質問は、皆さんは難病への関心はどのくらいあるでしょうか。
■Information
『いのちあるかぎり 木田俊之物語』
渋谷アップリンク(4月24日イベント上映)、大阪・シアターセブン(5月6日~)他全国順次公開
☆4月24日(月)渋谷アップリンクにてトークショー付き上映
料金:前売・当日券1,800円(1ドリンク込)
開場18:30、舞台挨拶19:00~19:15、上映19:15
登壇予定:武田知大、鈴木まりや(AKB48)、植野葉子、武智大輔、若井久美子、畠山智行、渡邊豊監督、木田俊之
詳細:www.uplink.co.jp/
木田は1982年、智恵子と出会い結婚。子供も生まれて幸せな日々を送っていた。その木田を、突然「筋ジストロフィー」が襲う。自暴自棄になる本田を智恵子は支え続け、ボランティア歌仲間との交流を通じ、難病と戦いながら『紅白歌合戦』への出場を夢みて、「いのちあるかぎり」歌い続ける。木田俊之の半生を描いた一組の夫婦の物語。
☆木田俊之プロフィール
1957年2月2日生まれ、青森県大鰐町出身。上京後、働きながら趣味で音楽活動を行う。結婚し青森に帰省後、筋ジストロフィーを発症。ある日、ステージで倒れたことをきっかけに、歌うことをやめてしまう。仕事を続けることが不可能なほど病は進行し、先の見えない人生に一時は死ぬことも考えたが、家族の支えや、同じ病気と闘いながらも懸命に生きている人と出会い、前向きさを取り戻す。「歌うことは座っていてもできる」ということに気づき、大好きな歌で生きていくことを決意。その後、リハビリを行いながら様々なコンテストに出場し優勝、念願のプロデビューを果たす。発症30年後の現在も、筋ジストロフィーと闘いながら、車椅子に着席のまま笑顔で歌う姿とパワフルな歌唱力で多くの人に感動と勇気を与えている。

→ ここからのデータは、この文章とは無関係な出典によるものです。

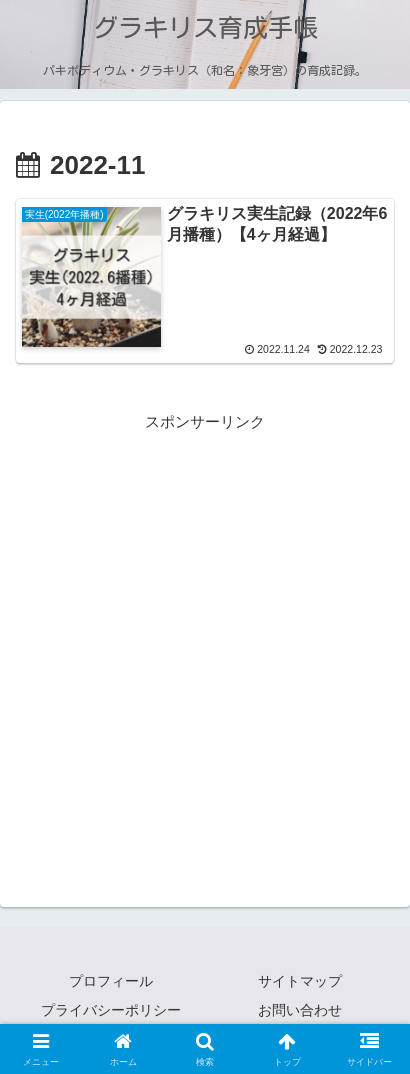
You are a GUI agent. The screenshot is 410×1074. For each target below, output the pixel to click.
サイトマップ (300, 981)
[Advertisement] (205, 640)
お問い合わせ (300, 1010)
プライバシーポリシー (111, 1010)
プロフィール (111, 981)
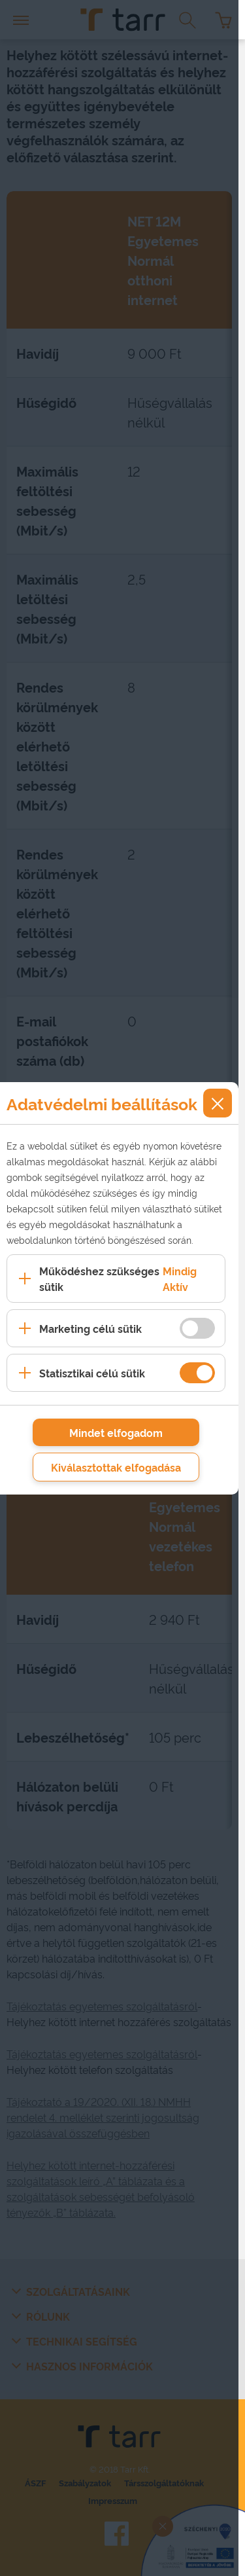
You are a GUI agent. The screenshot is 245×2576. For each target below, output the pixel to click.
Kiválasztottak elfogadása (116, 1467)
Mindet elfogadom (116, 1432)
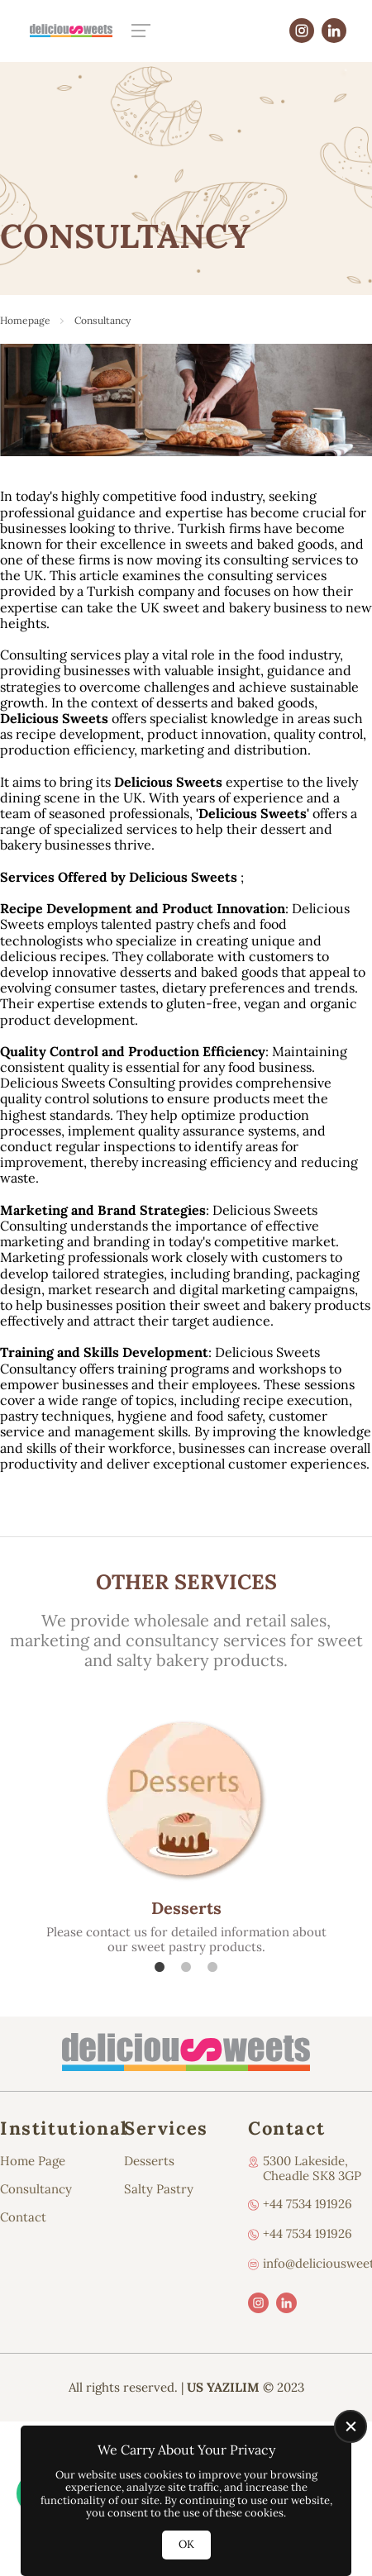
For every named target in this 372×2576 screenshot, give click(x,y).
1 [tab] (159, 1967)
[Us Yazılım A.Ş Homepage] (71, 30)
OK (186, 2544)
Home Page (32, 2161)
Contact (23, 2217)
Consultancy (36, 2189)
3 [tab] (212, 1967)
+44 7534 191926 (307, 2204)
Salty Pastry (158, 2189)
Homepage (25, 320)
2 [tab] (186, 1967)
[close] (350, 2426)
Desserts (149, 2161)
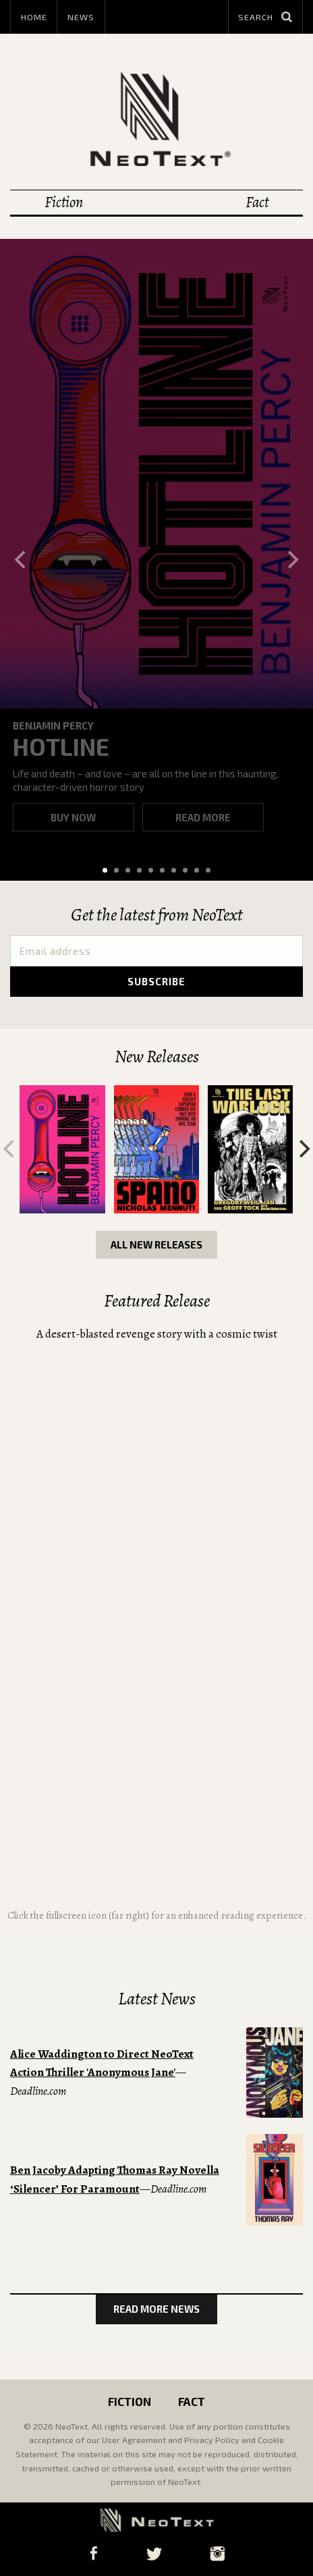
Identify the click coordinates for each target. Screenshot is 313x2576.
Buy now (73, 817)
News (80, 16)
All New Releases (156, 1244)
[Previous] (21, 559)
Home (34, 16)
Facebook (93, 2553)
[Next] (291, 559)
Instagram (217, 2553)
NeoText (156, 118)
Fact (257, 202)
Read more (203, 817)
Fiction (64, 202)
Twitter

出演:武田知大 鈴木まりや(AKB48) 植野葉子 武智大輔 大林素子 聖川湧 岬坊真明 古川孝 松田純一 松田えりか 鈴木ゆか 小島久人 保井寛敬 赤松ひろき 若井久美子 橋本トオル 滋野由之 西村知美 本田理沙 晃(元フィンガー5) / あべ静江 / 渡辺裕之
監督・脚本:渡邊豊
配給:ベストブレーン
配給協力:渋谷プロダクション
http://www.movie-kidatoshiyuki.com
(c) 2016 映画「いのちあるかぎり 木田俊之物語」
■Profile
武田知大
1986年9月17日生まれ。
俳優として舞台、映画、TVドラマにて活躍中。また歌手としてみちのくレコードからデビューしている。